California approved a plan Friday to make flag football a girls’ high school sport amid the sport’s rising popularity and a push to get more female athletes on the field.
The move by the California Interscholastic Federation – the statewide body that governs high school athletics – makes flag football an official sport for girls in the nation’s most popular state for the upcoming 2023-24 year. The plan was approved unanimously by the federated council of the organization in Long Beach, said Rebecca Brutlag, a spokeswoman for the agency.
Paula Hart Rodas, president-elect of the CIF Southern Section council, said the goal is to get more girls involved in high school sports and tap into the widespread love of football among many who don’t like to play. and tackle. Southern California schools from Long Beach to Corona hope to start teams in the fall and the approval allows districts to add the sport to their budgets, Hart Rodas said.
“You can love the game of football and not want to fight but still want to participate,” Hart Rodas said. “Today’s banner is directly aimed at getting more girls involved in athletics by adding a different sport that we know girls across the country are interested in, but aren’t willing to play for a variety of reasons. .”
The move adds California to a growing list of states that have incorporated female flag football into high school athletic programs, such as Alabama and Nevada. New York State public high school athletic association made a similar move this week and looks forward to hosting the first state championship for girls flag football in the spring of 2024.
California’s vote comes amid a surge of interest in flag football among youth players in recreational leagues and growing support from the NFL and teams like the Los Angeles Rams and Los Angeles Chargers, which became ran a pilot high school league for women in Southern California.
Many schools have signed up to take part in the pilot and those chosen to do so – and the enthusiastic young players who play it – are widely seen as pioneers of the game.
Paul Schmidt said being part of a start-up was exciting for his 14-year-old daughter, who had never played flag football before trying out for the team at Redondo Union High School, one of the schools. who joined the league. Making the official of the sport should facilitate the securing of time in the field, he said, and give an impetus to a tight group of girls who come together to start something new.
“He loves it, loves it. It’s exciting to be in a new game,” he said.
Rising interest in flag football – where no one can be tackled and a game ends when an opposing player pulls a flag from a belt around the ball-carrier’s waist – comes amid concern about the risk of concussions and other injuries from tackle football.
In the decade leading up to 2018-19, the number of girls playing flag football in US high schools doubled to 11,000, according to the National Federation of State High School Associations.
Without CIF approval, California high schools may organize flag football clubs. But coaches say allowing official interscholastic competition will likely push more schools to start teams and develop a pipeline of players.

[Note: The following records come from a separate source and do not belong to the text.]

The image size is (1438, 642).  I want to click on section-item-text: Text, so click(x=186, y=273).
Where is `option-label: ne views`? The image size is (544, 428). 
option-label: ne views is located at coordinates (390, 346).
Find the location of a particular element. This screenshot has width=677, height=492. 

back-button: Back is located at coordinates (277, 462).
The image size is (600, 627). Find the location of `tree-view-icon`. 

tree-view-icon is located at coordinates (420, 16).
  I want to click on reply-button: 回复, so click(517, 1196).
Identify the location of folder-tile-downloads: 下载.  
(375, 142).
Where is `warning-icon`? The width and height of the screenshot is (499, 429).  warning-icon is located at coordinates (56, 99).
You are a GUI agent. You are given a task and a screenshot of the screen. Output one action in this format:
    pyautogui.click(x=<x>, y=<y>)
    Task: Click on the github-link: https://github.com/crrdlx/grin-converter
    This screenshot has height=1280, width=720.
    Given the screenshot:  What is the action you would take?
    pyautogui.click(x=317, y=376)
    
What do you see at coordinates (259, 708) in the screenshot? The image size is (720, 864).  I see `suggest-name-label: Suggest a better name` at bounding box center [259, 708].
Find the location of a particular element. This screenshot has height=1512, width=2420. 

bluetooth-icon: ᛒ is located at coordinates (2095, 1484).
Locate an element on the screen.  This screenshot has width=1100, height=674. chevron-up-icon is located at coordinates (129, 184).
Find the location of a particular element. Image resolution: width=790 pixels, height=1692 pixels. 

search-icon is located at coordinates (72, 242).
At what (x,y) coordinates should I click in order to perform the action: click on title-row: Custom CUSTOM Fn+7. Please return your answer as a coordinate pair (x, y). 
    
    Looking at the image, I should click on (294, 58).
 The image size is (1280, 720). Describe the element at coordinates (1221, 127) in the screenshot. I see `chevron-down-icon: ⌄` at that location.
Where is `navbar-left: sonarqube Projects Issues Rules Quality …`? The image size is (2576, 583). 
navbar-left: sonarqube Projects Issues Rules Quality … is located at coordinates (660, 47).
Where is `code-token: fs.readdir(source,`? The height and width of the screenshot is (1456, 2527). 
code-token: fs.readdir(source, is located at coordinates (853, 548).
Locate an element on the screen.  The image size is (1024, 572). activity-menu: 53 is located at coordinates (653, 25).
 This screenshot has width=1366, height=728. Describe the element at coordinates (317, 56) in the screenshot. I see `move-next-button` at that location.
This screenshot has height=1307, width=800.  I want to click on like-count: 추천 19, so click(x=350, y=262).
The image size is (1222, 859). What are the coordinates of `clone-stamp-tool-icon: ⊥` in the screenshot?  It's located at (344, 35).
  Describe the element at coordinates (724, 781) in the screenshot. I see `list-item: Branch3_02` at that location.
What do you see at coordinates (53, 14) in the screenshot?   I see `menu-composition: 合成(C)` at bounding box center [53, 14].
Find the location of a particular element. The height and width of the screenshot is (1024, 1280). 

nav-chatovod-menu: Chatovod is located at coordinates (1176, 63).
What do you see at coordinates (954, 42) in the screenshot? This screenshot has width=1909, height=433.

Troy Vincent Sr., the NFL’s executive vice president of football operations, wrote in Sacramento Bee those times have changed since he played professional football, which was once “widely seen as a man’s game.” He said high school players can play in college and beyond because universities are also growing the game.
Vincent also pushed to add flag football to the 2028 Olympic Games in Los Angeles.
“It’s no longer a backyard sport for girls’ pickup games during family holiday gatherings,” he said.